Explicitly synchronise host outputs
When copy_async
is called to copy data from device to host, the data is copied asynchronously. In case there's no explicit synchronization step before the host output is consumed by a following host algorithm, there's a chance that the host tries to access the data before the copying operation is performed.
This issue has been identified in the routing bits writting functionality, in case the algorithm is called before the global decision. The host_dec_reports_t
that is needed by the HostRoutingBitsWritter.cpp
is filled with a copy_async
here without an Allen::synchronize(context)
. The next synchronization step is here meaning that the sequence [dec_reports -> global_decision -> routing_bits_writter] will have host_dec_reports_t
correctly filled, but [dec_reports -> routing_bits_writter -> global_decision ] will not.
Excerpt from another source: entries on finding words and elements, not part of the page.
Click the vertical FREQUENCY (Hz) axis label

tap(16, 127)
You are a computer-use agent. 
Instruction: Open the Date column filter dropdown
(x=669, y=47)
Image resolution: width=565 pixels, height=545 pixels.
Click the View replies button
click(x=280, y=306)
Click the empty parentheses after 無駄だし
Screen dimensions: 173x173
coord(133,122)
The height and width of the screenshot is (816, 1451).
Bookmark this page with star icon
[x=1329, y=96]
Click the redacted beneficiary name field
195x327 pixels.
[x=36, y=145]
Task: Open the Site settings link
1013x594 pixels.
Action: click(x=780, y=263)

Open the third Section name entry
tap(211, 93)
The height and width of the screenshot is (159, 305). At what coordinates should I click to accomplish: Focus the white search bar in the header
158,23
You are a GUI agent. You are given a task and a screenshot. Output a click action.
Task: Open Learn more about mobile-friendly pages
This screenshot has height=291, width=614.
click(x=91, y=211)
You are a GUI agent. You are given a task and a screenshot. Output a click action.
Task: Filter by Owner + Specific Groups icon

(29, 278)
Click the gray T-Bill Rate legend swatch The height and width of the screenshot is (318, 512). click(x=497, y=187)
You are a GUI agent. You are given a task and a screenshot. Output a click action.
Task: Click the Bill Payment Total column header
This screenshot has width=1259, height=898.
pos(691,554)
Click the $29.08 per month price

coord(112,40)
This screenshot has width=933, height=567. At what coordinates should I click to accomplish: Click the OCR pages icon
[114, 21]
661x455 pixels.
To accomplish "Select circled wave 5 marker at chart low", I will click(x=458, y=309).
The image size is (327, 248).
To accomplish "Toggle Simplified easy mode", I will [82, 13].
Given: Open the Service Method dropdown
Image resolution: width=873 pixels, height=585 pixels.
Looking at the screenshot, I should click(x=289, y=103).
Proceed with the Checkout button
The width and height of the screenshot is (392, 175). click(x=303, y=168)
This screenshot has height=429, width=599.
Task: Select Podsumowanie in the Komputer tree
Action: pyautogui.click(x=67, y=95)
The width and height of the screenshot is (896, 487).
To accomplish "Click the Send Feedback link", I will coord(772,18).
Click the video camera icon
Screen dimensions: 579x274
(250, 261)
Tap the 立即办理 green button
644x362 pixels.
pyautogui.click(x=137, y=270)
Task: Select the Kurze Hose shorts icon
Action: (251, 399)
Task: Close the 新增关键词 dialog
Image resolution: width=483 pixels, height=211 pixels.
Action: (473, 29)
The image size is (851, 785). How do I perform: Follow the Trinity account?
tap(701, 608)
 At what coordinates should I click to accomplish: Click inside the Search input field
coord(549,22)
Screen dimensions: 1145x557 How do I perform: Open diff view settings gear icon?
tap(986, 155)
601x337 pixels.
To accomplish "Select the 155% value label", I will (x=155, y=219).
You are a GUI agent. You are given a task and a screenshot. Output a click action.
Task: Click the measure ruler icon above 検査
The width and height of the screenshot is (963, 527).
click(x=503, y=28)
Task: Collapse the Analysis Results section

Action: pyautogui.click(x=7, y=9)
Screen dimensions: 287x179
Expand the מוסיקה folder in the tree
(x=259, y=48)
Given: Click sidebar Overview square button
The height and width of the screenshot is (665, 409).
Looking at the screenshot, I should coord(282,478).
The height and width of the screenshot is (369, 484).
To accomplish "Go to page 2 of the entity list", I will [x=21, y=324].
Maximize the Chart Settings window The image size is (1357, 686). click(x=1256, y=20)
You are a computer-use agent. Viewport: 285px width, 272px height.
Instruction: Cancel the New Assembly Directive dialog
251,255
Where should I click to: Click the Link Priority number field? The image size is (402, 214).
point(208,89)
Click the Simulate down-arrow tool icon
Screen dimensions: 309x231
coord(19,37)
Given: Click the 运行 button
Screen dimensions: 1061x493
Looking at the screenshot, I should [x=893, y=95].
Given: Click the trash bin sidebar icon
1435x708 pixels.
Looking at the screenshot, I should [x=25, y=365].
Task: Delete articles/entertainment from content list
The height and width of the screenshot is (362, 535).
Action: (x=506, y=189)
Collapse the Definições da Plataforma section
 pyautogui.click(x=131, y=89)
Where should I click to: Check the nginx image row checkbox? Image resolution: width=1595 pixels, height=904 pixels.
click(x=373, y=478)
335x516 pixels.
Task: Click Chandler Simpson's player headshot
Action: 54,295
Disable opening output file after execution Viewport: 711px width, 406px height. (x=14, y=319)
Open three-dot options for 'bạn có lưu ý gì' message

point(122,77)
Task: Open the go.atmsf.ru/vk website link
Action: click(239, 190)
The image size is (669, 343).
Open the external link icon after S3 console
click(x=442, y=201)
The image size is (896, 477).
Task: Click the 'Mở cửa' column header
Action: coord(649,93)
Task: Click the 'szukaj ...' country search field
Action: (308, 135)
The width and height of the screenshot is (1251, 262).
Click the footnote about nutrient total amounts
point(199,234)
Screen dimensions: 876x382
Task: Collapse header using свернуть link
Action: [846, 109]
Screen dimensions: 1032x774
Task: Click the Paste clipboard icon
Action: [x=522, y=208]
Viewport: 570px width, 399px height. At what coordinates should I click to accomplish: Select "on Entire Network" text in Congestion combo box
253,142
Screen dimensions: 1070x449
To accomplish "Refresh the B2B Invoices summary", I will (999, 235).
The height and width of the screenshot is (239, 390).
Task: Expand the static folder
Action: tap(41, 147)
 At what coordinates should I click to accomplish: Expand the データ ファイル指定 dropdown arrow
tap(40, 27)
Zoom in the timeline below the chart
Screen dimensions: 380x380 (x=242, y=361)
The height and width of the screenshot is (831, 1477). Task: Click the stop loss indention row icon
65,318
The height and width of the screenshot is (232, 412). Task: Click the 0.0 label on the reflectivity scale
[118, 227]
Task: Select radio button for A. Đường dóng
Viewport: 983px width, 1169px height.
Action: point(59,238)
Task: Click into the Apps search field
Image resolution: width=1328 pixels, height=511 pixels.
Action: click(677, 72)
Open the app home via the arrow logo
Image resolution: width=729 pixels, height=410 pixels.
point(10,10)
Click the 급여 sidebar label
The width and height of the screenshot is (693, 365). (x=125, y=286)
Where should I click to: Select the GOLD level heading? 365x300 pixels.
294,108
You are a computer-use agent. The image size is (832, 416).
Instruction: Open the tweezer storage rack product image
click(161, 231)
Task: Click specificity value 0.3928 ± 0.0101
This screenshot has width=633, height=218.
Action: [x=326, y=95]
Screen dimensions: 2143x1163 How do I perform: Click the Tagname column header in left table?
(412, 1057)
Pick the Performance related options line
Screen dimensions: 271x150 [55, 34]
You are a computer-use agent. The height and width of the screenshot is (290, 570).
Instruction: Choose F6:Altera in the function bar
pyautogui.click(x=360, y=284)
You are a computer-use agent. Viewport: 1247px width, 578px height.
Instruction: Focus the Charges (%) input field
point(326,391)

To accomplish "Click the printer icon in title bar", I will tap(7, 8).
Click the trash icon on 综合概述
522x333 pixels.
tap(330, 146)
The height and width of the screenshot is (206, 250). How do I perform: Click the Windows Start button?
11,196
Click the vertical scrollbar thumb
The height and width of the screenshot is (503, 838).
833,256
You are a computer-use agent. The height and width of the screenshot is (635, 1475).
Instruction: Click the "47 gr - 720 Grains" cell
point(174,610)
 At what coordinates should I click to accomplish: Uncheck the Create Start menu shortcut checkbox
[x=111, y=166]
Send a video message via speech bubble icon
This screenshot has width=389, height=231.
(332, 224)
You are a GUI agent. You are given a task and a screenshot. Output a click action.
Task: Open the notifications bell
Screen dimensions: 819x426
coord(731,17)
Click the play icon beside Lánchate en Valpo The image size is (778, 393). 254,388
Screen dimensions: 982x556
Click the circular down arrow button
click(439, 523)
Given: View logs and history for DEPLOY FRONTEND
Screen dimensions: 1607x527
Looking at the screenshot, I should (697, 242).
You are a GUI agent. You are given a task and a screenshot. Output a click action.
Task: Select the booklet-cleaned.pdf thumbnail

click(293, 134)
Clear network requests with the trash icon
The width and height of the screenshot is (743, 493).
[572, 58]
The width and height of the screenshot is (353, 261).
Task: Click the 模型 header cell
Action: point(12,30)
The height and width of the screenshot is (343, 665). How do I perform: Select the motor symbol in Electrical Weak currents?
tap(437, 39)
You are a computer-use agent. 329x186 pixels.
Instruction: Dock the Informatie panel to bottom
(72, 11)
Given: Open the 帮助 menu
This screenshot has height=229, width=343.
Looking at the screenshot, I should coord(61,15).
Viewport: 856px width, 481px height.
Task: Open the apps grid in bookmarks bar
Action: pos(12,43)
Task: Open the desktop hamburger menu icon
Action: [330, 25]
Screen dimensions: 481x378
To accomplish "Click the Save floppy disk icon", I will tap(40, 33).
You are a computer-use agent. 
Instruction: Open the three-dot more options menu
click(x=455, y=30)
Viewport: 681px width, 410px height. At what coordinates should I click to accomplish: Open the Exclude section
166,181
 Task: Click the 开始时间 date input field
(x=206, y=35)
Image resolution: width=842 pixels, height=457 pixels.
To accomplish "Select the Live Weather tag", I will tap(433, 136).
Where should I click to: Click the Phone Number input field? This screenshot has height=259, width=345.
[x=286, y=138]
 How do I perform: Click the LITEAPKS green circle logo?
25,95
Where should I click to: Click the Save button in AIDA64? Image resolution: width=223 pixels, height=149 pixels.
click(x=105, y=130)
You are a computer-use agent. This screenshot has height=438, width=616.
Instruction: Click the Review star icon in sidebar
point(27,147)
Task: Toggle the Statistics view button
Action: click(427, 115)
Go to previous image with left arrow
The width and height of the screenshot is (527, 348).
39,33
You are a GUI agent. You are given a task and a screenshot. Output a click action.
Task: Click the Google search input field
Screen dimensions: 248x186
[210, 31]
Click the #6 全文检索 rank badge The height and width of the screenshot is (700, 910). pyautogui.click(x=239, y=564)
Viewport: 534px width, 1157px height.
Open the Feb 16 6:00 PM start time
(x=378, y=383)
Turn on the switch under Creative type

For sequences using HLT1.py or HLT1_PbPb.py , the sequence was configured correctly, while incorrect order was introduced in :
- https://gitlab.cern.ch/lhcb/Allen/-/blob/master/configuration/python/AllenSequences/tae_plus_passthrough_prescaled_1_25.py#L52
- https://gitlab.cern.ch/lhcb/Allen/-/blob/master/configuration/python/AllenSequences/passthrough_prescaled_1_25.py#L42
In addition to the DecReports
algorithm, the same issue is observed here: https://gitlab.cern.ch/lhcb/Allen/-/blob/master/device/selections/Hlt1/src/MakeSelRep.cu#L36 though the output is not consumed by any subsequent Host Algorithms.
In case of copies from device to host after the global_function
, copies should be done synchronously to avoid such cases in the future.